The dark figure of the Potions Master leaned over her shoulder for a moment. "Muggle!" Snape snapped derisively. "I suggest, Professor Becket, that you refer to any first-year Care of Magical Creatures textbook. He stood, crossing the room in a few quick, graceful strides, cloak billowing behind him. Watching him move, Clara was struck by the fluidity and speed of his movements. Mentally, she compared him to a bat and shook her head-- a panther would be far more accurate.
Sweeping back across the room, he thrust a book at her. "Page two hundred and ninety-seven, Professor Becket."
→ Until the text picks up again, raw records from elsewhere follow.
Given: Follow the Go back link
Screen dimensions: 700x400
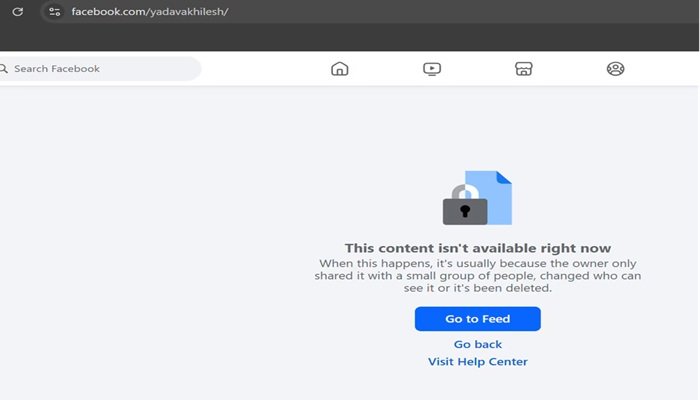Looking at the screenshot, I should pos(478,344).
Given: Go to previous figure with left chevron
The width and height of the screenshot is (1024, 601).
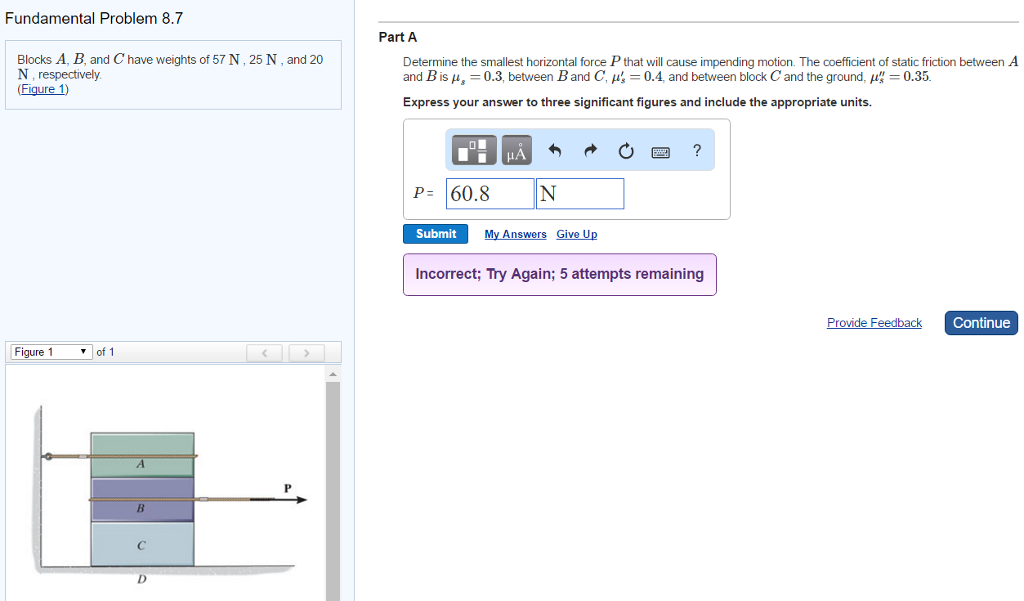Looking at the screenshot, I should click(263, 352).
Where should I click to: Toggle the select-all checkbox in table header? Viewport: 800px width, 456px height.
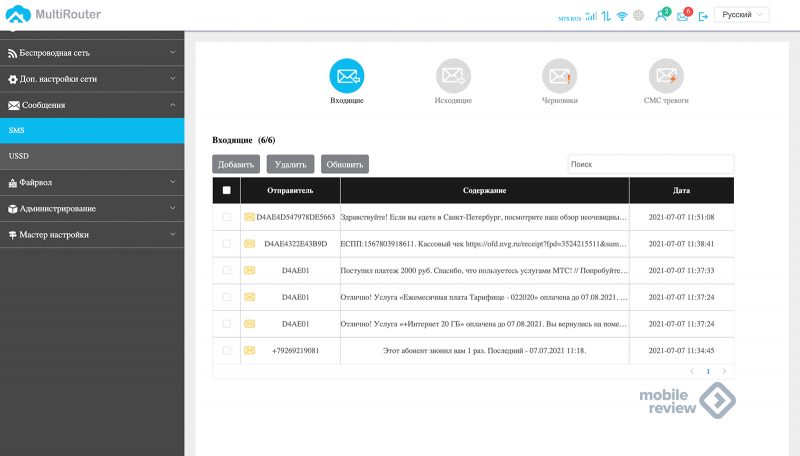point(227,190)
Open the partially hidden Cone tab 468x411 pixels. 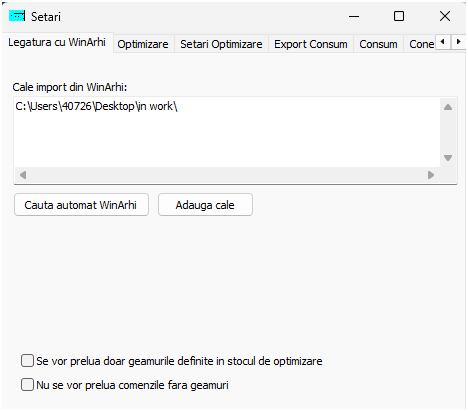421,44

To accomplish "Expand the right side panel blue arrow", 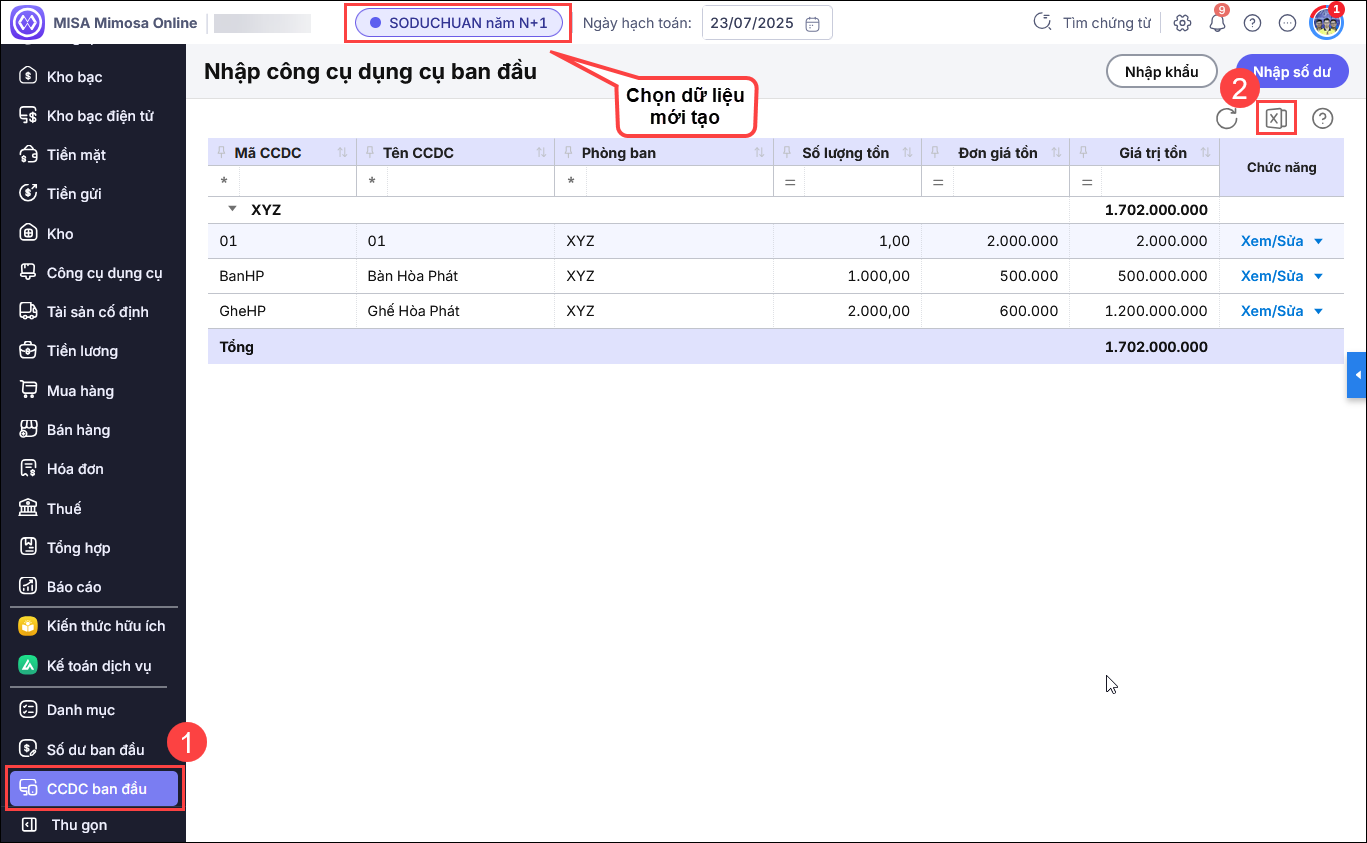I will (x=1357, y=375).
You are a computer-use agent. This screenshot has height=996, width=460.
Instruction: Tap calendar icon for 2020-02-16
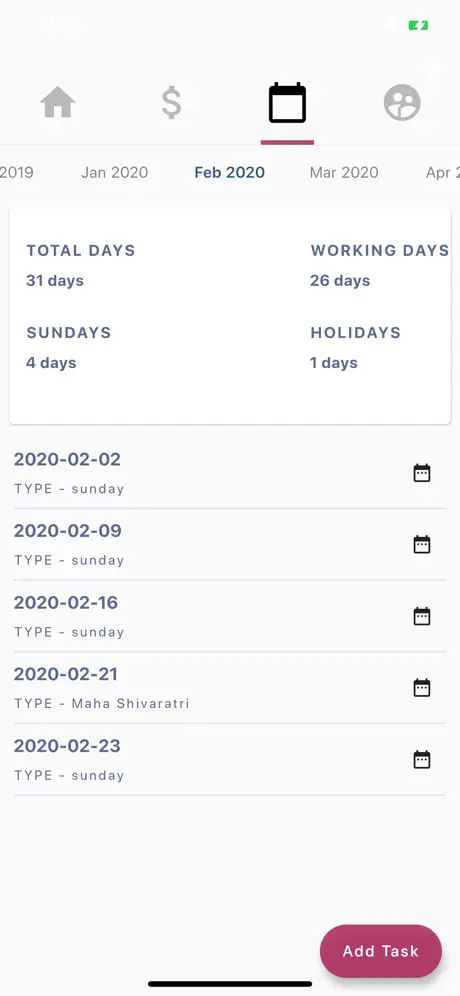[422, 616]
Taking the book, she flipped through the musty pages, pausing occasionally to watch unimaginable creatures snarling at her from within the inked confines of their illustrations, until Snape's impatient "Ahem! Professor!" startled her back to page-turning. Reaching two hundred and ninety-seven at last, she read the subject heading. "The Sphinx?"
AN: No, I didn't make up esparto-- I got from an Encylopedia Britannica article on Egyptian flora and fauna, which I suspect I'll be leaning on heavily for potions ingredients. The bit about the evolution of hieroglyphics is also more or less true.